Spruch
I403 2298533-1/3Z
TEILERKENNTNIS
IM NAMEN DER REPUBLIK!
Das Bundesverwaltungsgericht erkennt durch die Richterin MMag. Birgit ERTL als Einzelrichterin über die Beschwerde von XXXX , geb. XXXX , StA. TÜRKEI, vertreten durch: RA Mag. Doris EINWALLNER, gegen den Bescheid des Bundesamtes für Fremdenwesen und Asyl, Regionaldirektion Niederösterreich, Außenstelle Traiskirchen (BFA-N-ASt Traiskirchen) vom 06.08.2024, Zl. XXXX , zu Recht:
A)
Der Beschwerde gegen Spruchpunkt VI. des angefochtenen Bescheides wird Folge gegeben und dieser ersatzlos behoben.
B)
Die Revision ist gemäß Art. 133 Abs. 4 B-VG nicht zulässig.
Text
Entscheidungsgründe:
I. Verfahrensgang:
XXXX (im Folgenden: Beschwerdeführerin) heiratete am 22.12.2015 in der Türkei den österreichischen Staatsbürger XXXX und stellte erstmals am 19.02.2016 einen Antrag auf einen Aufenthaltstitel als Familienangehörige eines Österreichers bei der Magistratsabteilung 35 des Amtes der Wiener Landesregierung (kurz MA35). Am 01.07.2016 erhielt die Beschwerdeführerin einen Aufenthaltstitel als Familienangehörige eines Österreichers. Der Aufenthaltstitel wurde am 06.06.2017 und am 02.07.2018 verlängert.
Die Ehe wurde am 14.11.2018 rechtskräftig geschieden.
Am 21.12.2018 brachte die Beschwerdeführerin einen Zweckänderungsantrag auf eine „Rot-Weiß-Rot-Karte“ plus bei der Magistratsabteilung 35 des Amtes der Wiener Landesregierung ein.
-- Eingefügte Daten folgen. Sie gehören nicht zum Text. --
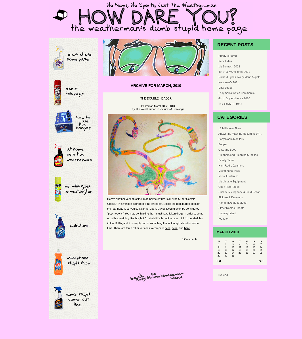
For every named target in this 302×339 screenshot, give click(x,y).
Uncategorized (227, 213)
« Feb (219, 261)
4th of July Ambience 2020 (234, 98)
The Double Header (156, 98)
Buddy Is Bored (227, 55)
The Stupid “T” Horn (230, 103)
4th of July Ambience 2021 (234, 71)
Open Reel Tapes (228, 186)
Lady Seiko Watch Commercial (236, 93)
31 (233, 256)
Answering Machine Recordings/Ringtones (240, 133)
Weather (223, 218)
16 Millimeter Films (229, 128)
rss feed (223, 275)
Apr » (261, 261)
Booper (222, 144)
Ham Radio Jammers (231, 165)
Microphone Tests (229, 170)
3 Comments (189, 239)
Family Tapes (226, 160)
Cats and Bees (227, 149)
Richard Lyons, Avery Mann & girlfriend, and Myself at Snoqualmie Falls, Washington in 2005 (240, 77)
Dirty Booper (225, 87)
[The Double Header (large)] (156, 154)
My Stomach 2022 (229, 66)
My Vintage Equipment (232, 181)
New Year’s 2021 (228, 82)
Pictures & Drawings (172, 109)
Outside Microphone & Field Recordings (240, 192)
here (167, 228)
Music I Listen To (228, 176)
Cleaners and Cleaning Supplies (238, 155)
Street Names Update (231, 208)
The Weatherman (146, 109)
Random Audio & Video (232, 202)
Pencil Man (225, 61)
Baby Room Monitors (231, 139)
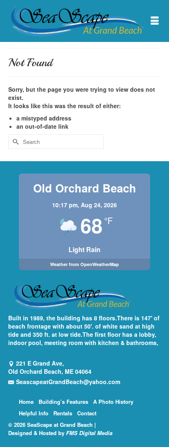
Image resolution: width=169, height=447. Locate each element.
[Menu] (154, 21)
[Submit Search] (14, 141)
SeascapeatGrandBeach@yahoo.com (68, 382)
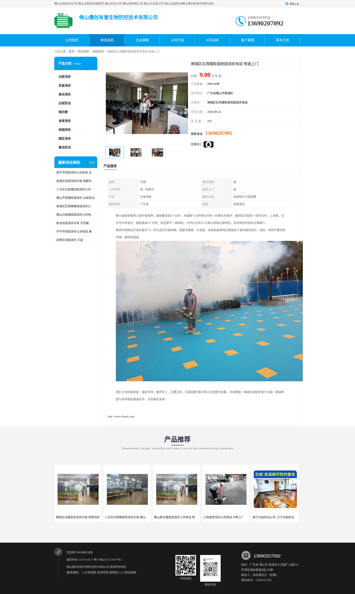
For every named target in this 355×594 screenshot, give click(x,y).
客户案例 (247, 40)
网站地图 (130, 572)
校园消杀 (98, 51)
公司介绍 (177, 40)
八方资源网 (89, 572)
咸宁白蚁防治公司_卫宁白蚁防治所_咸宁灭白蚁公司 (253, 517)
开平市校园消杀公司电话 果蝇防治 (75, 231)
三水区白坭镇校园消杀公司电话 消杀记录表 (75, 189)
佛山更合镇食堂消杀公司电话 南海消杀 (147, 517)
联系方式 (282, 40)
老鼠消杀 (65, 85)
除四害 (63, 112)
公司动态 (212, 40)
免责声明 (102, 572)
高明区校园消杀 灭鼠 (69, 240)
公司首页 (71, 40)
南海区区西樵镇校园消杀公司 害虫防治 (75, 206)
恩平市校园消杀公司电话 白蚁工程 (75, 172)
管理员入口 (116, 572)
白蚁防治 (65, 103)
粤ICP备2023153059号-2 (108, 559)
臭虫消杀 (65, 94)
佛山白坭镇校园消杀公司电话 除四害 (75, 214)
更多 (92, 162)
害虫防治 (65, 147)
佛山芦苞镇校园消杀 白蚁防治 (75, 197)
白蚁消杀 (65, 76)
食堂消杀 (65, 120)
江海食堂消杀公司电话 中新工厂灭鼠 (194, 517)
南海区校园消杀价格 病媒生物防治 (75, 181)
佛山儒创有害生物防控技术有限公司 (88, 566)
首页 (71, 51)
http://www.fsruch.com (121, 416)
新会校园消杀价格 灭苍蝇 (72, 223)
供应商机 (107, 40)
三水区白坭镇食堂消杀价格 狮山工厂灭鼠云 (100, 517)
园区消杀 (65, 138)
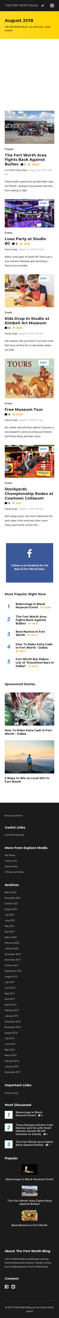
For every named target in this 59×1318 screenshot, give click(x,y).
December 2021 (13, 898)
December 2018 (13, 1021)
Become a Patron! (13, 815)
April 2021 (10, 931)
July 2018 (9, 1038)
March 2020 (11, 937)
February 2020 (12, 943)
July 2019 (9, 982)
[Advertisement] (29, 70)
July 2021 (9, 915)
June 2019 (10, 988)
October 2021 (11, 903)
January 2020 (11, 948)
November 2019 (13, 960)
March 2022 (11, 892)
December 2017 (13, 1072)
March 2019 (11, 1004)
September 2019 (13, 971)
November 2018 (13, 1027)
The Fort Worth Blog (21, 5)
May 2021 (9, 926)
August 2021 (11, 909)
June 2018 (10, 1044)
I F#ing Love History (14, 872)
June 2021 (10, 920)
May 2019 (9, 993)
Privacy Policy (11, 1093)
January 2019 (11, 1016)
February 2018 (12, 1061)
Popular (9, 149)
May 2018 (9, 1049)
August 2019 (11, 976)
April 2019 (10, 999)
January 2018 (11, 1066)
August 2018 (11, 1033)
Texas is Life (11, 861)
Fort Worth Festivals (14, 835)
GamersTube (11, 866)
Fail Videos (10, 855)
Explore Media (47, 1307)
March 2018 (11, 1055)
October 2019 (11, 965)
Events (8, 232)
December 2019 (13, 954)
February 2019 (12, 1010)
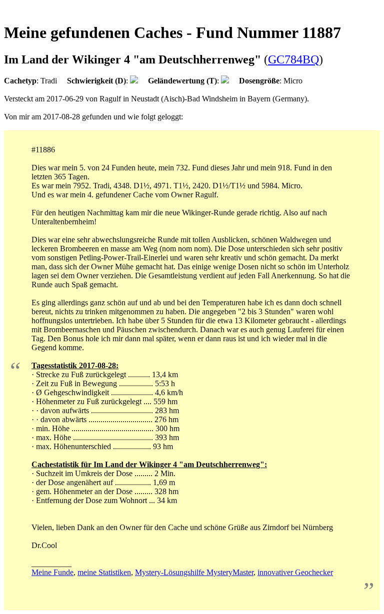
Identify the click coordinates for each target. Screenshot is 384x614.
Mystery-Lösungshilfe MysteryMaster (194, 572)
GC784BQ (293, 59)
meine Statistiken (104, 572)
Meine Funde (53, 572)
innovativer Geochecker (295, 572)
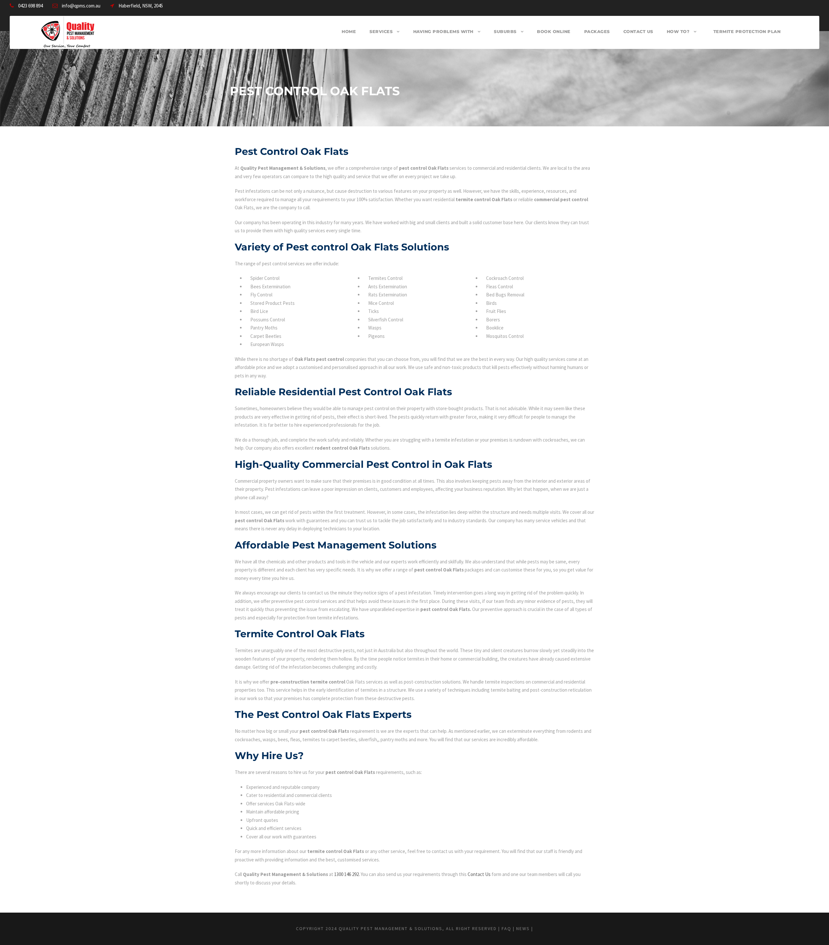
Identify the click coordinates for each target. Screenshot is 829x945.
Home (349, 31)
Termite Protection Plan (747, 31)
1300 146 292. (347, 874)
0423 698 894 (30, 6)
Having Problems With (443, 31)
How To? (678, 31)
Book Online (554, 31)
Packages (597, 31)
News (523, 928)
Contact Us (638, 31)
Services (380, 31)
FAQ (506, 928)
Mit Bescheid des Amts der MA 35 vom 16.07.2019 GZ.: XXXX wurden die Verfahren zu allen angeführten Erteilungen und Verlängerungen der Aufenthaltstitel als Familienangehörige nach § 69 des Allgemeinen Verwaltungsverfahrensgesetzes (AVG) wiederaufgenommen und alle Anträge abgewiesen. Auch der damals anhängige Zweckänderungsantrag wurde abgewiesen. Die Begründung für diese Entscheidung der Behörde lag in der am 22.12.2015 geschlossenen Aufenthaltsehe.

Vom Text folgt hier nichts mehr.